Your task: Reproduce, unchanged, the lines between the one holding "Click the Hugging Face Model badge" and the last line of the records, including both ends, but no pictures.

Saved entries:
____________

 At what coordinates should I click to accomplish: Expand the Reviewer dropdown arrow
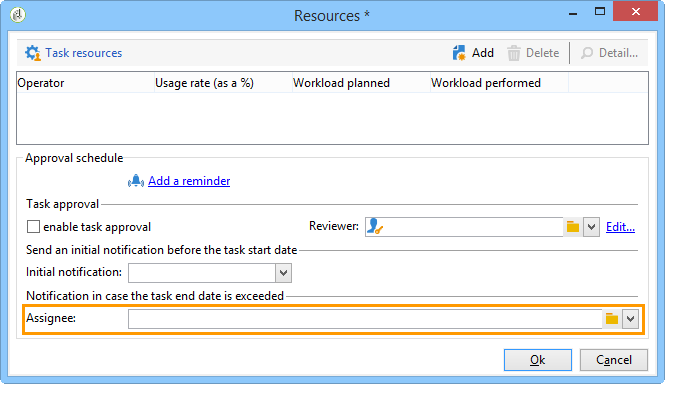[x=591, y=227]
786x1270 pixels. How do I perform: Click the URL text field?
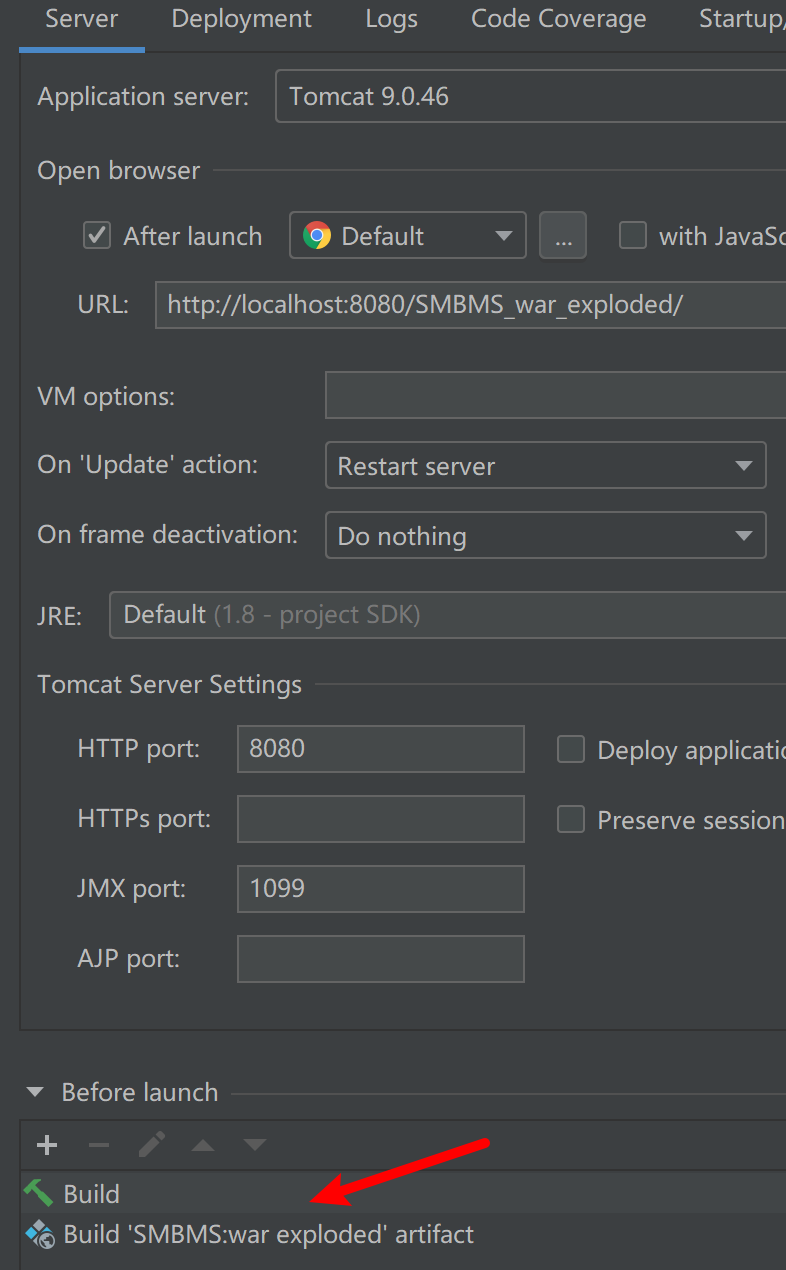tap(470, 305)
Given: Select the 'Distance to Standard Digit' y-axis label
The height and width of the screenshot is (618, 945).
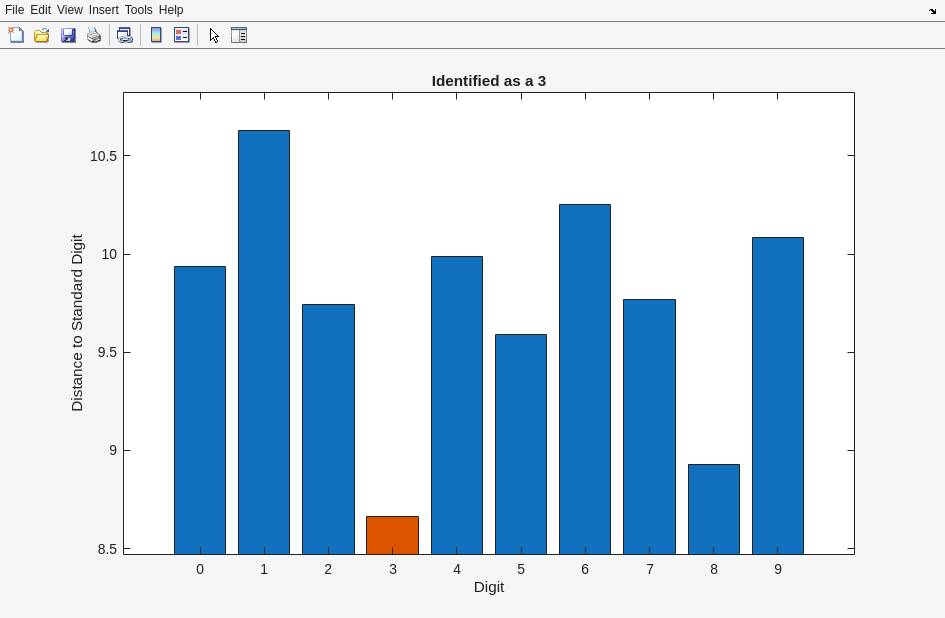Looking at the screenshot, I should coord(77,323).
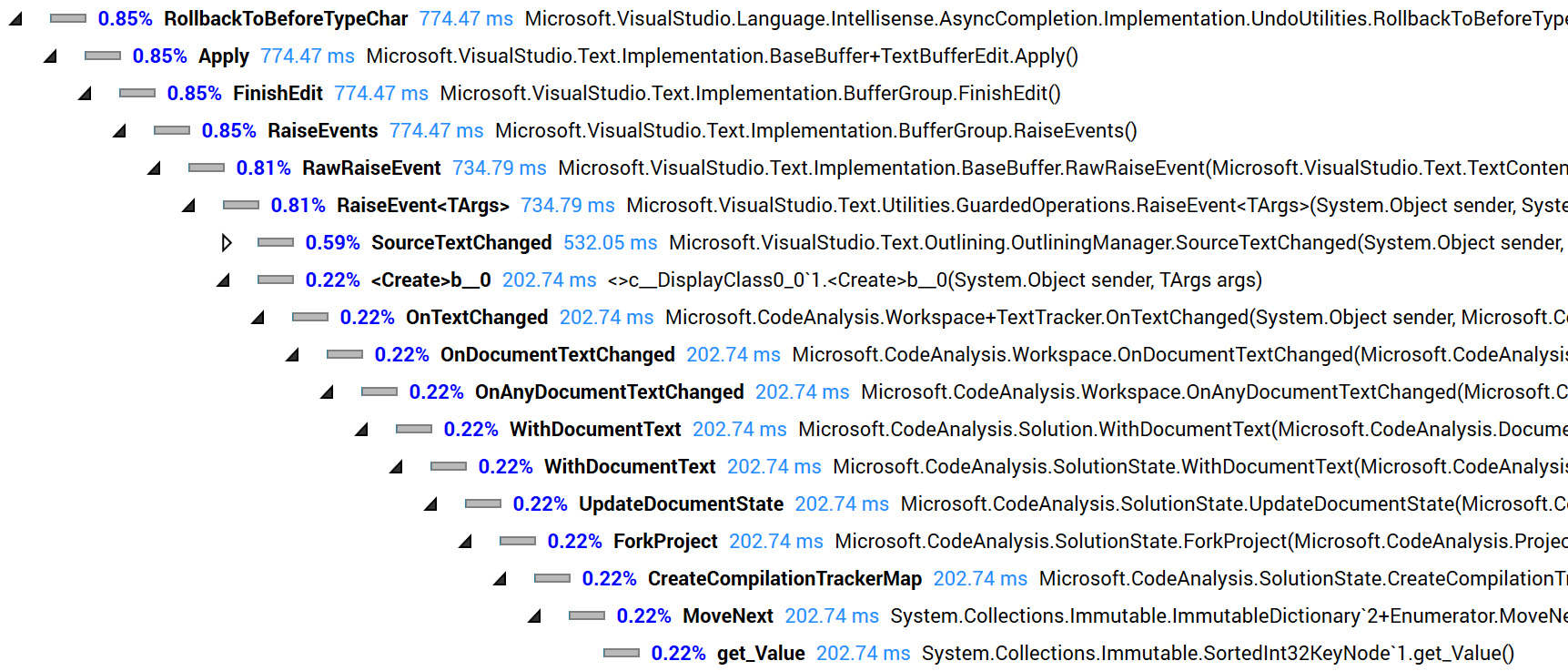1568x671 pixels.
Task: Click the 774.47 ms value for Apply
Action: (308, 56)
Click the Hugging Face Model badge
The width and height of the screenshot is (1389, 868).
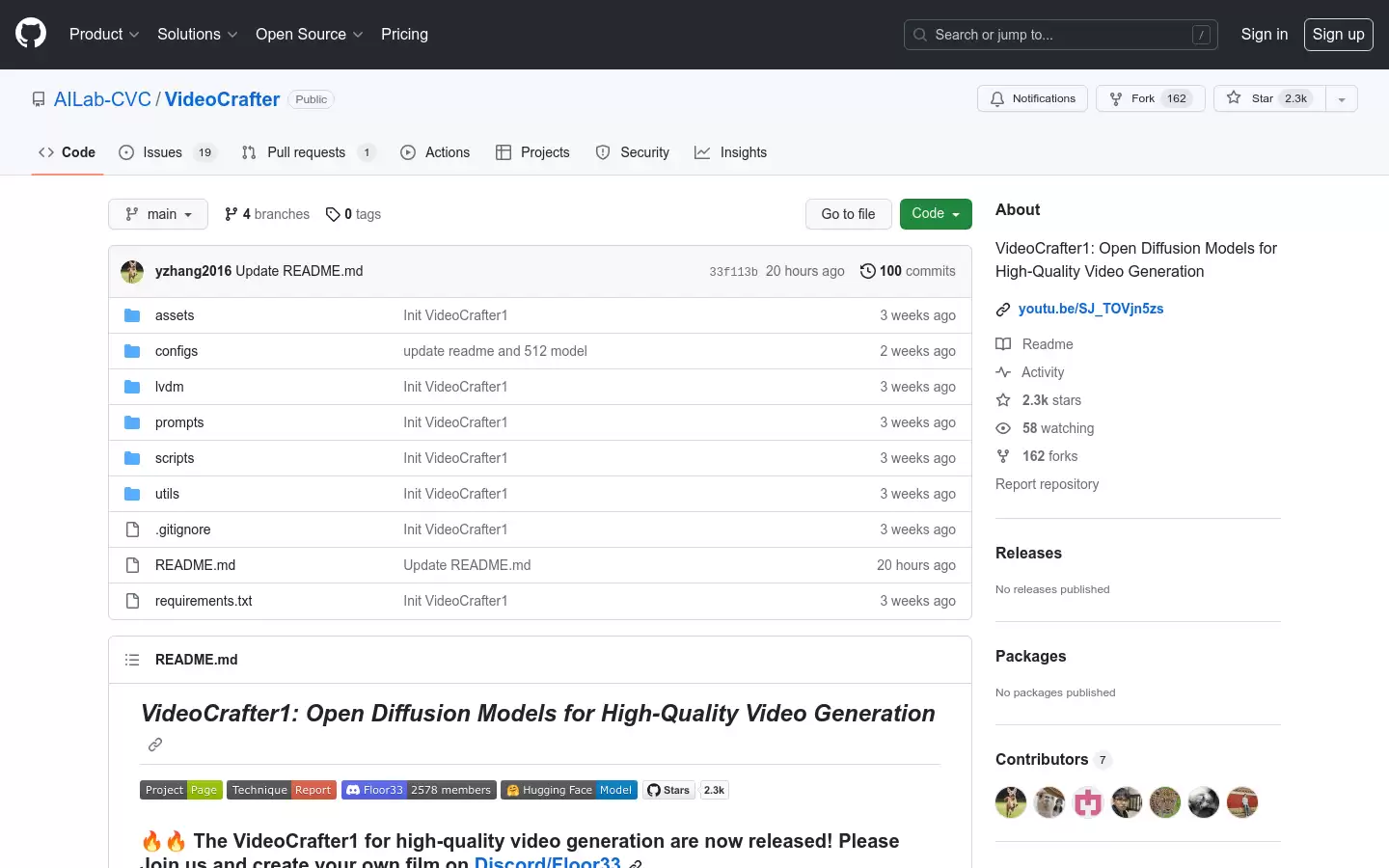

____________

Response to this task:
Click the Hugging Face Model badge
The width and height of the screenshot is (1389, 868).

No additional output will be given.